Saved data entries
*****

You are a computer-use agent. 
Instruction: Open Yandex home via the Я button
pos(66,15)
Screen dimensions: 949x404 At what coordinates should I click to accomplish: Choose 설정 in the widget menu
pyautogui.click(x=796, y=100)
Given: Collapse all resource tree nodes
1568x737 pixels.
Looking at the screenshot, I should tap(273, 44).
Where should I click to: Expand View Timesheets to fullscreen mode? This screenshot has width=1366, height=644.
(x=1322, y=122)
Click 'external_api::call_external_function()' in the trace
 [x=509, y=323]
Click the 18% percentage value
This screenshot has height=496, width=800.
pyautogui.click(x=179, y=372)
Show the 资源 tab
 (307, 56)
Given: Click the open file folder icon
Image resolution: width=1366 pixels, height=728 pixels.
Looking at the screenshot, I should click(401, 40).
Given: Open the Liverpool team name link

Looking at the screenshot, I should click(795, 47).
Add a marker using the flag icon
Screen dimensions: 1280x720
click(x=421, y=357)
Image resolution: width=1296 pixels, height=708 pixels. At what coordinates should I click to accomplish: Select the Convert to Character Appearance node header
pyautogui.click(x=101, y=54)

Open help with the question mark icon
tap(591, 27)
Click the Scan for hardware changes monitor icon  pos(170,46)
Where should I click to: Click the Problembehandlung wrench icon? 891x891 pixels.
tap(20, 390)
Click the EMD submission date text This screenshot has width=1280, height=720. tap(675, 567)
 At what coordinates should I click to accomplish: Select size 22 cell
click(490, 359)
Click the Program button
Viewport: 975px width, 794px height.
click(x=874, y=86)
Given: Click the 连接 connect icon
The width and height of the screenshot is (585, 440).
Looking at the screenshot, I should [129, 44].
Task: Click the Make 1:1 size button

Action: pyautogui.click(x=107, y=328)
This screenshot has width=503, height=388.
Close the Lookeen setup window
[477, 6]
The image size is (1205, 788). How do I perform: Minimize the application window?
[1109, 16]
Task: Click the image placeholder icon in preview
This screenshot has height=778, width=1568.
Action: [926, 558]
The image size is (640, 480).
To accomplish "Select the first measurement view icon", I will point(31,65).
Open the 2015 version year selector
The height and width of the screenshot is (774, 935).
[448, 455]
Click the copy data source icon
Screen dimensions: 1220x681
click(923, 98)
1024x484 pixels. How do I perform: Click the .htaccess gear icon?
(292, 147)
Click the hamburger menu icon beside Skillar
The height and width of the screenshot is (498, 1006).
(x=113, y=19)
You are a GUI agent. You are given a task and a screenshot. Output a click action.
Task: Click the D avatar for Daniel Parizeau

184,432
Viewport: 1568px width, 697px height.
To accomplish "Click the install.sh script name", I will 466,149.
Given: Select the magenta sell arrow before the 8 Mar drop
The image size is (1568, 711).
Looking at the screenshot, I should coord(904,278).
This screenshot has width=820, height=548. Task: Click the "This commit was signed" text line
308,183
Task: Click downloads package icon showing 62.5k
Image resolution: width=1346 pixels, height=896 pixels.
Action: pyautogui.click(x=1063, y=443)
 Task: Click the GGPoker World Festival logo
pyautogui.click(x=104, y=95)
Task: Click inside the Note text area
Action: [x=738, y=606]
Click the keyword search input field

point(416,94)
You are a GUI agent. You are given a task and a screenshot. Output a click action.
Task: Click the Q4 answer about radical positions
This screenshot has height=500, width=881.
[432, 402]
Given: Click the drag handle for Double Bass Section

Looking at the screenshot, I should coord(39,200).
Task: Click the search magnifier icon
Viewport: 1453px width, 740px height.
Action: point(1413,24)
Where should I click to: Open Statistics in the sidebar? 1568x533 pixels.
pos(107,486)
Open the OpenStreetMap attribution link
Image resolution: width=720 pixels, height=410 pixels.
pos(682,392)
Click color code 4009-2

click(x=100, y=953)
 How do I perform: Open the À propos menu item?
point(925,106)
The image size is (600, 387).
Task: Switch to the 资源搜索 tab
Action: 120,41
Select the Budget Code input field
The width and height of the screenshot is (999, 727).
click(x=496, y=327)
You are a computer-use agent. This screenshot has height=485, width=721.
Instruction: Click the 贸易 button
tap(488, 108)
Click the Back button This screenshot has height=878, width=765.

*****

EXERCISE INSTRUCTIONS:
The full set of entries, copied exactly, is the expected answer.

EXPECTED ANSWER:
You are a computer-use agent. 
Instruction: Open Yandex home via the Я button
pos(66,15)
Screen dimensions: 949x404 At what coordinates should I click to accomplish: Choose 설정 in the widget menu
pyautogui.click(x=796, y=100)
Given: Collapse all resource tree nodes
1568x737 pixels.
Looking at the screenshot, I should tap(273, 44).
Where should I click to: Expand View Timesheets to fullscreen mode? This screenshot has width=1366, height=644.
(x=1322, y=122)
Click 'external_api::call_external_function()' in the trace
 [x=509, y=323]
Click the 18% percentage value
This screenshot has height=496, width=800.
pyautogui.click(x=179, y=372)
Show the 资源 tab
 (307, 56)
Given: Click the open file folder icon
Image resolution: width=1366 pixels, height=728 pixels.
Looking at the screenshot, I should click(401, 40).
Given: Open the Liverpool team name link

Looking at the screenshot, I should click(795, 47).
Add a marker using the flag icon
Screen dimensions: 1280x720
click(x=421, y=357)
Image resolution: width=1296 pixels, height=708 pixels. At what coordinates should I click to accomplish: Select the Convert to Character Appearance node header
pyautogui.click(x=101, y=54)

Open help with the question mark icon
tap(591, 27)
Click the Scan for hardware changes monitor icon  pos(170,46)
Where should I click to: Click the Problembehandlung wrench icon? 891x891 pixels.
tap(20, 390)
Click the EMD submission date text This screenshot has width=1280, height=720. tap(675, 567)
 At what coordinates should I click to accomplish: Select size 22 cell
click(490, 359)
Click the Program button
Viewport: 975px width, 794px height.
click(x=874, y=86)
Given: Click the 连接 connect icon
The width and height of the screenshot is (585, 440).
Looking at the screenshot, I should [129, 44].
Task: Click the Make 1:1 size button

Action: pyautogui.click(x=107, y=328)
This screenshot has width=503, height=388.
Close the Lookeen setup window
[477, 6]
The image size is (1205, 788). How do I perform: Minimize the application window?
[1109, 16]
Task: Click the image placeholder icon in preview
This screenshot has height=778, width=1568.
Action: [926, 558]
The image size is (640, 480).
To accomplish "Select the first measurement view icon", I will point(31,65).
Open the 2015 version year selector
The height and width of the screenshot is (774, 935).
[448, 455]
Click the copy data source icon
Screen dimensions: 1220x681
click(923, 98)
1024x484 pixels. How do I perform: Click the .htaccess gear icon?
(292, 147)
Click the hamburger menu icon beside Skillar
The height and width of the screenshot is (498, 1006).
(x=113, y=19)
You are a GUI agent. You are given a task and a screenshot. Output a click action.
Task: Click the D avatar for Daniel Parizeau

184,432
Viewport: 1568px width, 697px height.
To accomplish "Click the install.sh script name", I will 466,149.
Given: Select the magenta sell arrow before the 8 Mar drop
The image size is (1568, 711).
Looking at the screenshot, I should coord(904,278).
This screenshot has width=820, height=548. Task: Click the "This commit was signed" text line
308,183
Task: Click downloads package icon showing 62.5k
Image resolution: width=1346 pixels, height=896 pixels.
Action: pyautogui.click(x=1063, y=443)
 Task: Click the GGPoker World Festival logo
pyautogui.click(x=104, y=95)
Task: Click inside the Note text area
Action: [x=738, y=606]
Click the keyword search input field

point(416,94)
You are a GUI agent. You are given a task and a screenshot. Output a click action.
Task: Click the Q4 answer about radical positions
This screenshot has height=500, width=881.
[432, 402]
Given: Click the drag handle for Double Bass Section

Looking at the screenshot, I should coord(39,200).
Task: Click the search magnifier icon
Viewport: 1453px width, 740px height.
Action: point(1413,24)
Where should I click to: Open Statistics in the sidebar? 1568x533 pixels.
pos(107,486)
Open the OpenStreetMap attribution link
Image resolution: width=720 pixels, height=410 pixels.
pos(682,392)
Click color code 4009-2

click(x=100, y=953)
 How do I perform: Open the À propos menu item?
point(925,106)
The image size is (600, 387).
Task: Switch to the 资源搜索 tab
Action: 120,41
Select the Budget Code input field
The width and height of the screenshot is (999, 727).
click(x=496, y=327)
You are a computer-use agent. This screenshot has height=485, width=721.
Instruction: Click the 贸易 button
tap(488, 108)
Click the Back button This screenshot has height=878, width=765.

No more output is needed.